- [Work to do]:
Please answer these questions from the text below on the nearest feature line method:
(a) When does the method especially improve classification performance?
(b) Which four distance metrics are given as examples?
(c) For what application was the method originally proposed?

The nearest feature line (NFL) method extends the classification capability of the nearest neighbor (NN) method by taking advantages of multiple (more than one) templates per class. It effectively improves the classification performance especially when the number of templates (sample size) per class is small, a problem frequently encountered in many applications such as in face recognition problems.

It is suggested in (Li and Lu, 1998) that the ability to generalize better with small sample size is due to the feature lines' ability to expand the representational capacity of the available points, accounting for new conditions not represented by the original set. There have been attempts of theoretical analysis explaining why nearest feature line works (Zhou et al., 2000).

Figure 1: Modified from Li and Lu (1998) with permission. Generalization of two feature points \(\mathbf{x_1}\) and \(\mathbf{x_2}\) to the feature line \(\overline{\mathbf{x_1}\mathbf{x_2}}\ .\) The feature point \(\mathbf{x}\) of a query face is projected onto the line as point \(\mathbf{p}\ .\).



An important part of pattern classification methods is the definition of a distance metric. Examples include Euclidean distance, Mahalanobis distance, Cosine distance, Hamming distance. Such distances are defined between two feature points (FPs) which are vectors in a feature space. The nearest neighbor (NN) classification method calculates the distance from the query FP to each template FP of a class, and choose the minimum of those distances as the query-to-class distance.

In many applications, multiple template FPs are available for a class. Such information may be used to improve classification performance. This has been ignored by the NN type of methods.

Overview of Nearest Feature Line

The nearest feature line (NFL) method (Li and Lu, 1998), originally proposed for face recognition and subsequently used in many applications, takes advantages of multiple FPs per class to infer intra-class variations from them and extend their capacity to represent pattern classes.

- [Items]:
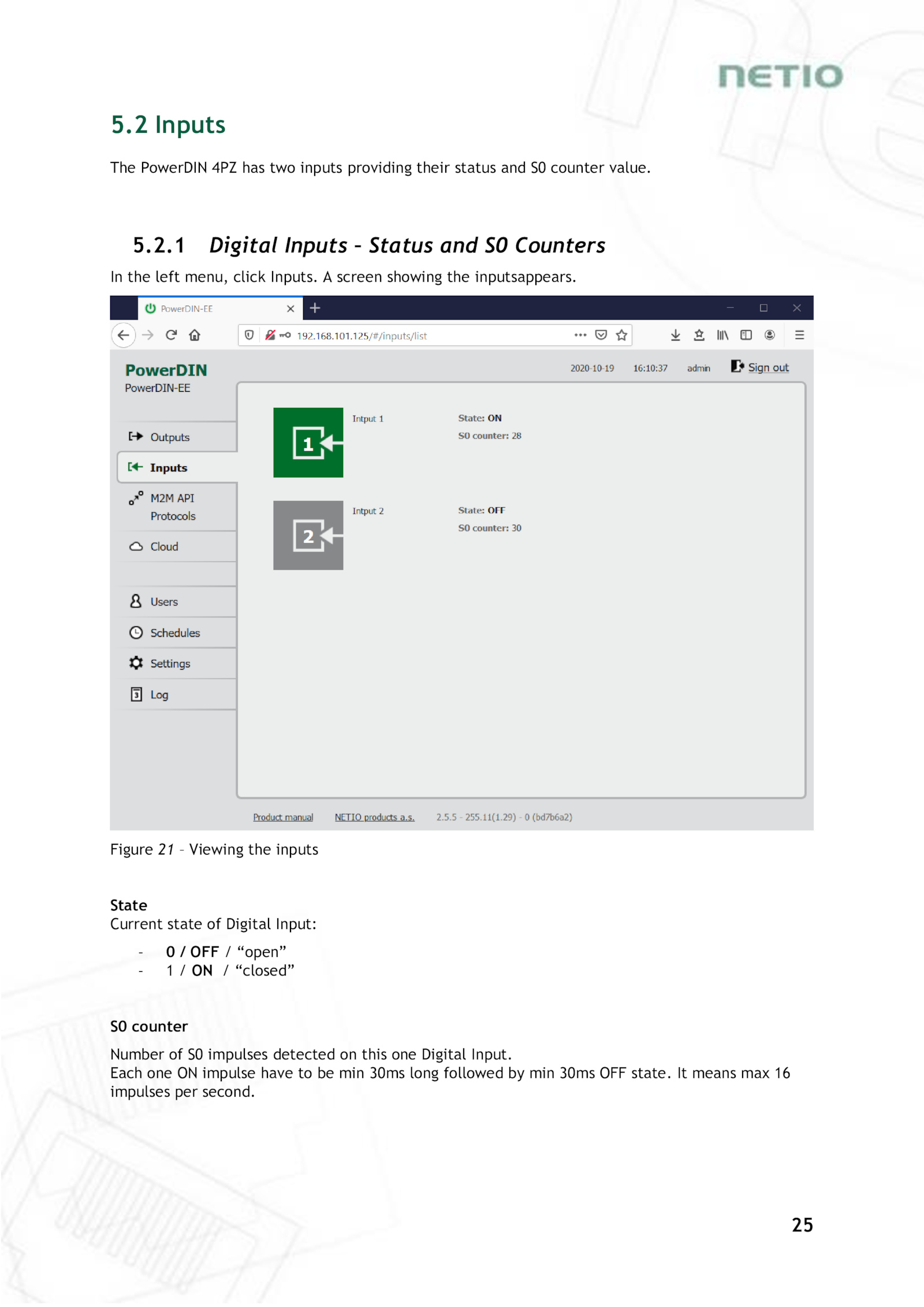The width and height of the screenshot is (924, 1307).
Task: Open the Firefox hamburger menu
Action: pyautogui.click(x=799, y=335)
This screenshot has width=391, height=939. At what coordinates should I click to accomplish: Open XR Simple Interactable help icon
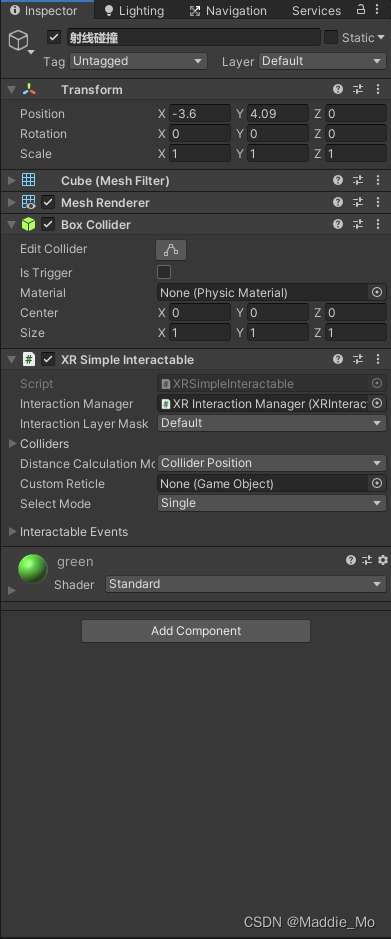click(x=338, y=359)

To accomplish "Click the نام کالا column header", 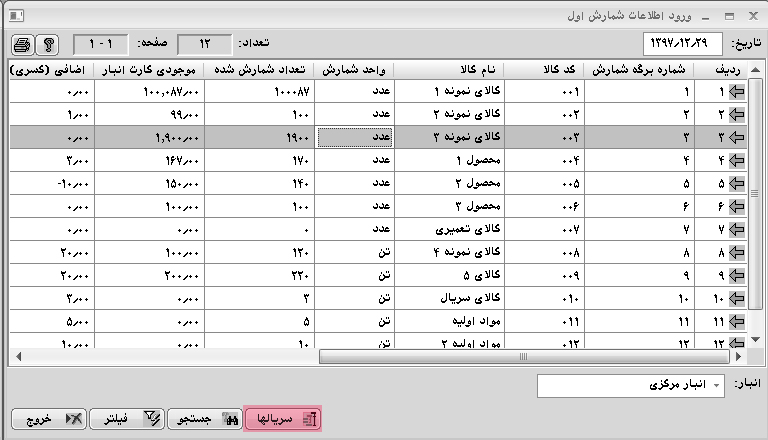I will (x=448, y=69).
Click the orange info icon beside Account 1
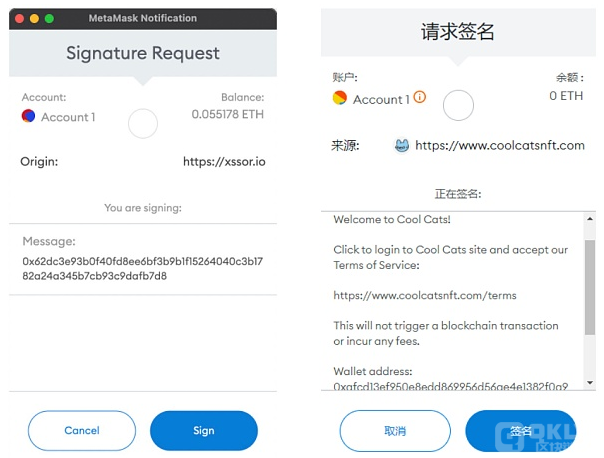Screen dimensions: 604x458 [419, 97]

- [The output]:
(a) When the number of templates (sample size) per class is small.
(b) Euclidean, Mahalanobis, Cosine and Hamming distance.
(c) Face recognition.